Словесной реакции не последовало: Бербер умолк и вскинул подбородок. Зато теперь во взгляде его фон Шмидт явственно уловил отблески той самой «ливийской гордыни», которой сколько угодно способен был кичиться шейх Хайраддин. Тем неожиданнее оказалось его спокойное и вполне добродушное обращение к барону:
– Утверждают, что вы – единственный, кто знает буквально все – о происхождении «сокровищ фельдмаршала», формировании его «Африканского конвоя» и захоронении на дне моря «контейнеров с золотом Роммеля».

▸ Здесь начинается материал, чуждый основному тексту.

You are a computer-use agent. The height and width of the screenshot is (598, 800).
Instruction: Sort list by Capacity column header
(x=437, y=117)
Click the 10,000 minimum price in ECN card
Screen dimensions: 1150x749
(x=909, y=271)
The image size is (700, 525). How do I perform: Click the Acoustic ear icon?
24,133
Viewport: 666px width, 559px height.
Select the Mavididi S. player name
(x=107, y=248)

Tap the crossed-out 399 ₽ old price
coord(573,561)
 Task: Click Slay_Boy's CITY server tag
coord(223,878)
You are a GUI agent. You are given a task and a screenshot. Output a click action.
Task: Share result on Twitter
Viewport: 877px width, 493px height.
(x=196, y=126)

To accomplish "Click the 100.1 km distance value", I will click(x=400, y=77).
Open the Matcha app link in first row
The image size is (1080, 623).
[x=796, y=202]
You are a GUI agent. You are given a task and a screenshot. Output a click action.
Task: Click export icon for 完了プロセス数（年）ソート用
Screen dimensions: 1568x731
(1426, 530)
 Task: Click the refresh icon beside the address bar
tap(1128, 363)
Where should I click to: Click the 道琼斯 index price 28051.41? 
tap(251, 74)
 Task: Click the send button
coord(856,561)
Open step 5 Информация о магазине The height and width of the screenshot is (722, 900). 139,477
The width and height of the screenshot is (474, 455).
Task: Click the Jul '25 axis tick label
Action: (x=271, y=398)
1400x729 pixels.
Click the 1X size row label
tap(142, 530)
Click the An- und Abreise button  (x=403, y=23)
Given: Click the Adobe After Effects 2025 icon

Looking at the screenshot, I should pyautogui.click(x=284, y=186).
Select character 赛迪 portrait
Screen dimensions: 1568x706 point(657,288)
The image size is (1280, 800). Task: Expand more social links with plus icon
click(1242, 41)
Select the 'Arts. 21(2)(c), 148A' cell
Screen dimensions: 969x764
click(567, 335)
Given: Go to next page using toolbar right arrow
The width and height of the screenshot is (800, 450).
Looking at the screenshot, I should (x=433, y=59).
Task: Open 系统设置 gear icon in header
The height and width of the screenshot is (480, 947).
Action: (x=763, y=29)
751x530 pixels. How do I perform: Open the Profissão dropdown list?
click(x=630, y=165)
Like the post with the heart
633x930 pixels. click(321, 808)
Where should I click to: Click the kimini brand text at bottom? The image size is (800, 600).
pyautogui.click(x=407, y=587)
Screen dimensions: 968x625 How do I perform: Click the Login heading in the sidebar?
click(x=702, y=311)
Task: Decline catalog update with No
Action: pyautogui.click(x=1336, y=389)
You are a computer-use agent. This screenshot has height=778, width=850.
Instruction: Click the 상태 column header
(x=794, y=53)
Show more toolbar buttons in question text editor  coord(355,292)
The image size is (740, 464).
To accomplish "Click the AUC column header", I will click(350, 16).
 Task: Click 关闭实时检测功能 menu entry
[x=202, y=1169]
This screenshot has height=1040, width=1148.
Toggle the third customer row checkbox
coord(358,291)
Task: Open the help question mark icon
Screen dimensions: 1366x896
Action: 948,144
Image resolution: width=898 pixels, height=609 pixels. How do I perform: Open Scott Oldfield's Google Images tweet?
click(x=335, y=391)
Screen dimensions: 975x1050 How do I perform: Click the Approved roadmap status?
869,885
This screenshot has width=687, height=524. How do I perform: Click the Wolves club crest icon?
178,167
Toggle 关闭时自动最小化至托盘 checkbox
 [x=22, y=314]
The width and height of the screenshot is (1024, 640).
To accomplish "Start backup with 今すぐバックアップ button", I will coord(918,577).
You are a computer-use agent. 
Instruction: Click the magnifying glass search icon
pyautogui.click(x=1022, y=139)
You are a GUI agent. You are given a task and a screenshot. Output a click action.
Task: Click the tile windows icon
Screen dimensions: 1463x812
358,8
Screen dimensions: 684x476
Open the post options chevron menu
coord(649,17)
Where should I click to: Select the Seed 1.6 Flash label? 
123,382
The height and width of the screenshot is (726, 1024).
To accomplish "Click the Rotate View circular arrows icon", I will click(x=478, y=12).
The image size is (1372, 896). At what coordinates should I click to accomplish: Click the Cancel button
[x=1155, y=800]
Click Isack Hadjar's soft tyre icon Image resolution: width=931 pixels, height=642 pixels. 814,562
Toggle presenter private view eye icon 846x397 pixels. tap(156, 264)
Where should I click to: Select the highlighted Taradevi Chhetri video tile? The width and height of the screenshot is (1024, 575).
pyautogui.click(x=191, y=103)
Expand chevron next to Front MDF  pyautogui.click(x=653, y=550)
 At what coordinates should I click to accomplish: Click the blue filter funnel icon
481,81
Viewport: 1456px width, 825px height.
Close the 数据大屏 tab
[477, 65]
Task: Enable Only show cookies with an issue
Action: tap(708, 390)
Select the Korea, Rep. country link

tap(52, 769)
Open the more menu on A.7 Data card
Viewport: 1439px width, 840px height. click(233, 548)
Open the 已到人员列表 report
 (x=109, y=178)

– Вряд ли мне известно абсолютно все, – отрубил фон Шмидт своим грубоватым, нахрапистым голосом.
– Однако молва твердит…
– Молва может твердить только о том, что в этой стране и в этом мире теперь уже вряд ли найдется человек, которому известно больше, нежели мне. Во всяком случае, мне есть что вспомнить, господин шейх.
– Не сомневаюсь.
– А вы усомнитесь! – буквально взревел фон Шмидт, угрожающе налегая на ребро столешницы. – Почему бы вам не усомниться? Теперь ведь появилось много любителей всяческих мемуаров и прочих воспоминаний. Да и сами вы предстаете передо мной в облике такого себе странноватого благодетеля-дилетанта.
…Однако шейха совершенно не интересовало, кем и в каком облике он предстает в эти минуты перед фон Шмидтом. Взглянув на часы, он поправил все более «разнузданно» сползавший узел галстука и, вкрадчиво как-то положив на стол, для официанта, несколько итальянских банкнот, решительно поднялся из-за столика.
– Через десять минут жду вас в княжеском поместье, барон, – все еще сохраняя высокомерие тона и взгляда, произнес он. – Там и продолжим наш разговор. Охранник в курсе происходящего, – бросил он уже на ходу. – Он встретит вас и проводит.
Оберштурмбаннфюрер иронично посмотрел вслед Берберу и снова взялся за бутылку. Он прекрасно понимал, что интерес к его персоне людей, которые стоят за шейхом, продиктован только одним – желанием выйти на след африканских сокровищ Роммеля. Многие из тех моряков и эсэсовцев, которые в теперь уже далеком 1943 году состояли членами корабельных команд «конвоя фельдмаршала» или же служили в подразделениях корабельной охраны в роли морских пехотинцев, ушли в небытие еще во время войны. Остальные же один за другим при самых загадочных обстоятельствах исчезали уже в пятидесятые годы.
Сам Шмидт сразу же после гибели рейха оказался в англо-американском лагере интернированных германских офицеров. Даже теперь, много лет спустя, он мог бы признать, что это были не самые худшие месяцы его жизни: наконец-то он вдоволь отоспался, отдохнул от войны и необходимости постоянно опасаться нападения охотников на «сокровища Роммеля», которых про себя называл «фельдмаршальскими егерями».